Military Junta Quells Protests Amid International Criticism
Brutality and defiance marked the second day of an armed crackdown in Myanmar on Thursday as the military junta tried to crush a wave of nationwide protests in the face of harsh international condemnation.
The violence began before dawn with raids on Buddhist monasteries and continued through the day with tear gas, beatings and volleys of gunfire in the streets of the country’s main city, Yangon, according to witnesses and news agency reports from inside the closed nation.
Witnesses said soldiers fired automatic weapons into a crowd of protesters. State television in Myanmar reported that nine people had been killed and that 11 demonstrators and 31 soldiers were injured. The numbers could not be independently verified, and exile groups said they could be much higher.
International pressure on Myanmar built when President Bush asked countries in the region influential with Myanmar’s authorities to urge them to cease using force, and the Treasury Department imposed economic sanctions on 14 senior Myanmar government officials.
China’s foreign minister, Yang Jiechi, at the White House for a scheduled meeting on Thursday with the national security adviser, Stephen J. Hadley, soon found himself in an impromptu Oval Office session with the president. Bush urged Yang to have Beijing “use its influence” in Myanmar to facilitate a peaceful transition to democracy, the White House spokesman, Gordon D. Johndroe, said.
As Myanmar’s chief international patron, China on Wednesday blocked an effort by the United States and European countries to have the Security Council condemn the violent crackdown. On Thursday, while not going as far as Bush might have wished, China added its voice to criticism from abroad when it publicly called for restraint.
“As a neighbor, China is extremely concerned about the situation in Myanmar,” the Foreign Ministry spokeswoman, Jiang Yu, said at a news briefing in Beijing. “China hopes that all parties in Myanmar exercise restraint and properly handle the current issue so as to ensure the situation there does not escalate and get complicated.”
Despite a heavy military and police presence, protests gained momentum through the day in several parts of Yangon. But with the authorities clamping down on telephone and Internet communications, human rights groups and exiles said they were having increasing difficulty in getting information.
The violence of the past two days has answered the question of whether the military would fire on Buddhist monks, the highly revered moral core of Burmese society.

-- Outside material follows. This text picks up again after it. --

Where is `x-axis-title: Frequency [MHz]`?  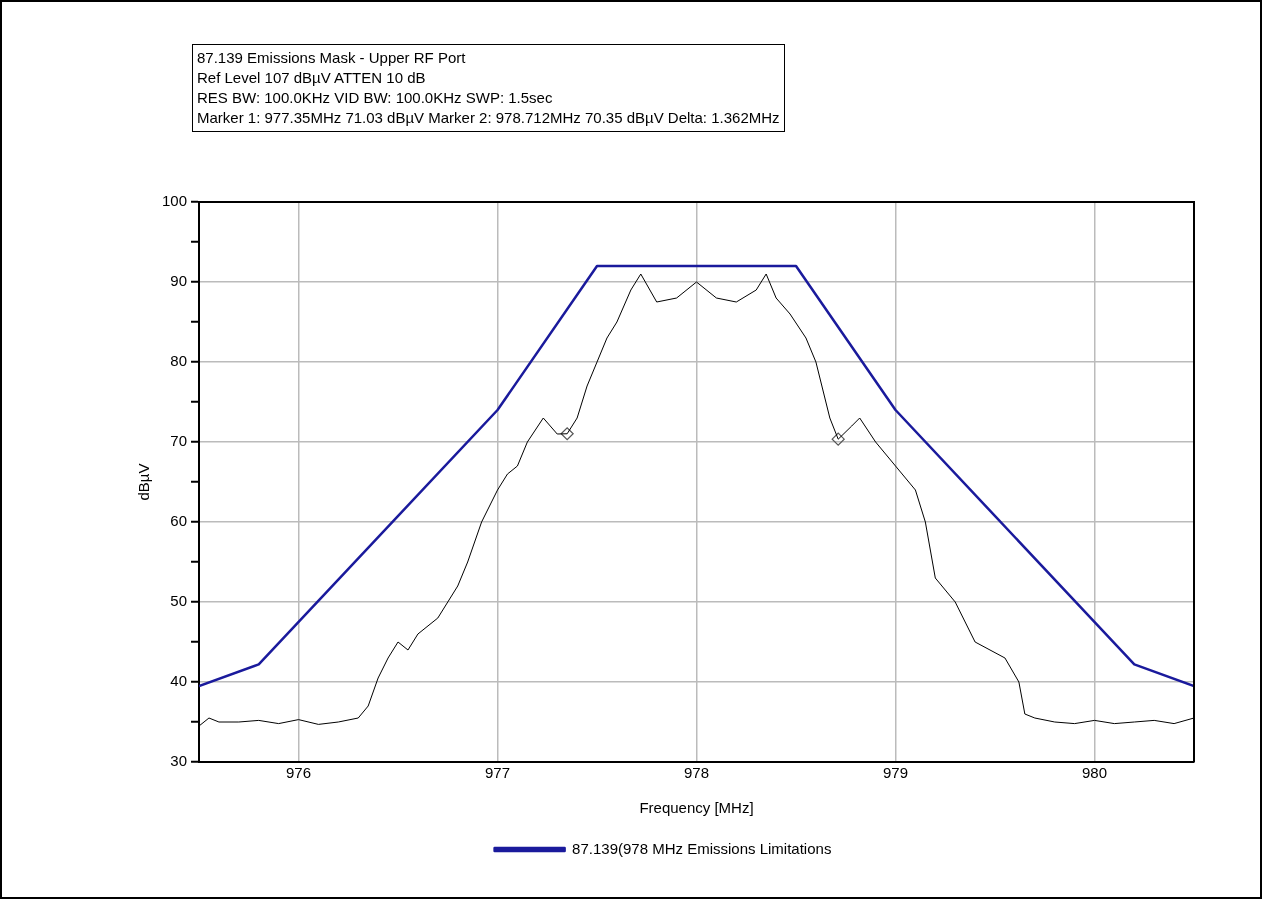
x-axis-title: Frequency [MHz] is located at coordinates (696, 808).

For the past 10 days, the monks have led demonstrations that grew to as many as 100,000 before the crackdown began.
“The military is the one who proudly claims to preserve and protect Buddhism in the country, but now they are killing the monks,” said Aung Zaw, editor of The Irrawaddy, a magazine based in Thailand that has extensive contacts inside Myanmar.
Like others monitoring the crisis, which began Aug. 19 with scattered protests against steep fuel price increases, he said it was difficult to learn the numbers of dead in a chaotic situation in which hospital sources are sometimes reluctant to talk. Aung Zaw said he had been told of one death Thursday when soldiers attacked two columns of monks and other people.